| Your objective |
Add 90 to every coordinate number in the answers and write out all the lines of these items again, requests included. Leave the pictures out.

[Source records]
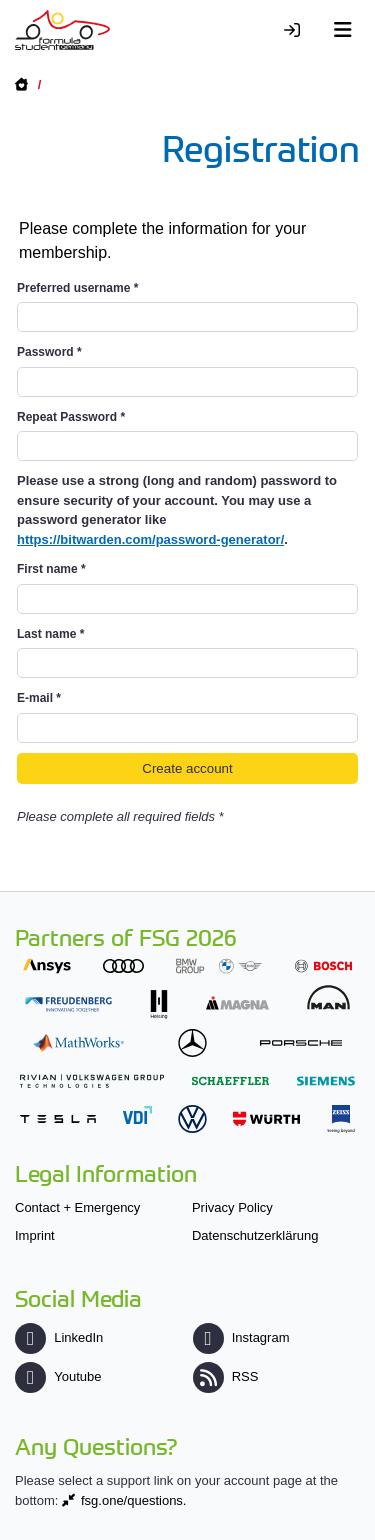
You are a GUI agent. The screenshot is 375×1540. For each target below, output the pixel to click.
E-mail (39, 698)
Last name (50, 634)
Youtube (58, 1376)
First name (51, 569)
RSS (226, 1376)
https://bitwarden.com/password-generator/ (150, 539)
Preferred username (77, 288)
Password (49, 352)
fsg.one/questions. (134, 1500)
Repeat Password (71, 417)
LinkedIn (59, 1337)
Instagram (241, 1337)
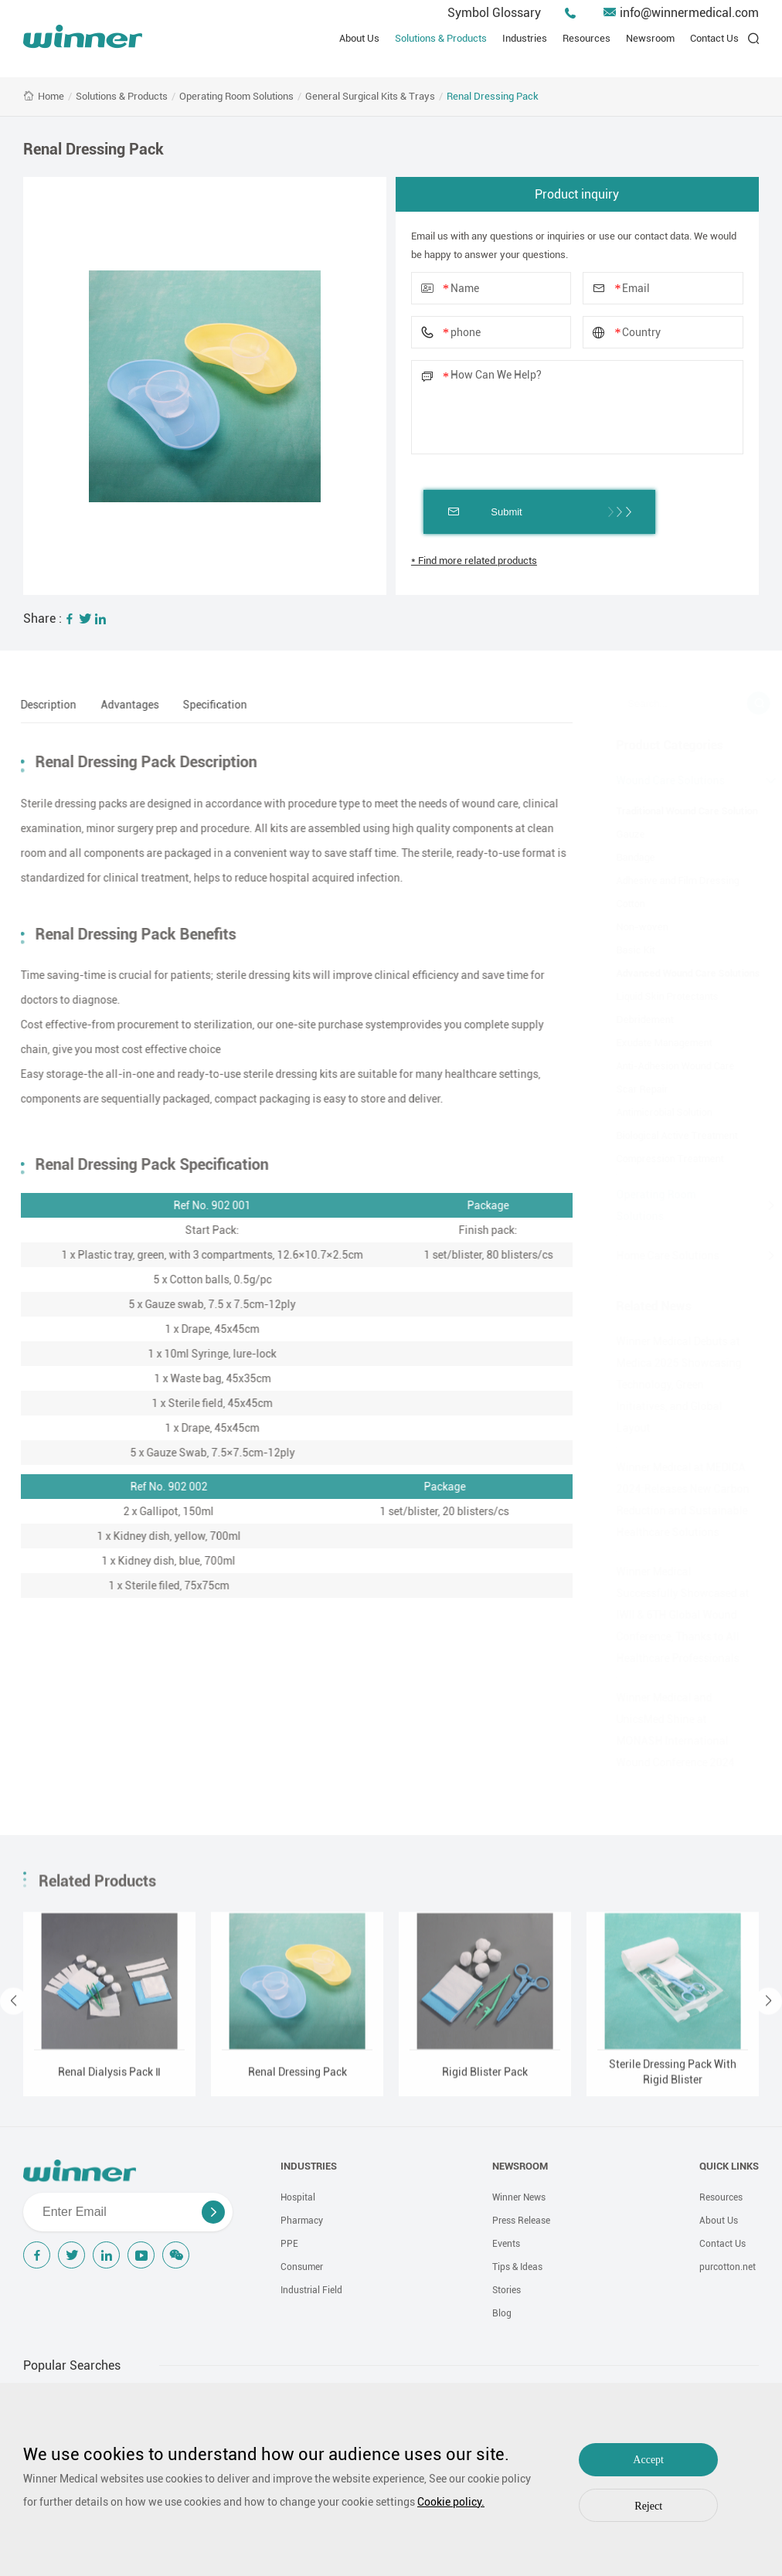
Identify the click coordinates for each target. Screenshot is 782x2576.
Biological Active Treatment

| The output |
You are a GUI agent. The screenshot is 375×1540. For each target below, output the pixel to click.
E-mail (129, 788)
Last name (140, 724)
Youtube (148, 1466)
First name (141, 659)
RSS (316, 1466)
https://bitwarden.com/password-generator/ (240, 629)
Preferred username (167, 378)
Password (139, 442)
fsg.one/questions. (224, 1590)
Repeat Password (161, 507)
LinkedIn (149, 1427)
Instagram (331, 1427)
Identify the click coordinates for each target. Screenshot is 782x2576.
Biological Active Treatment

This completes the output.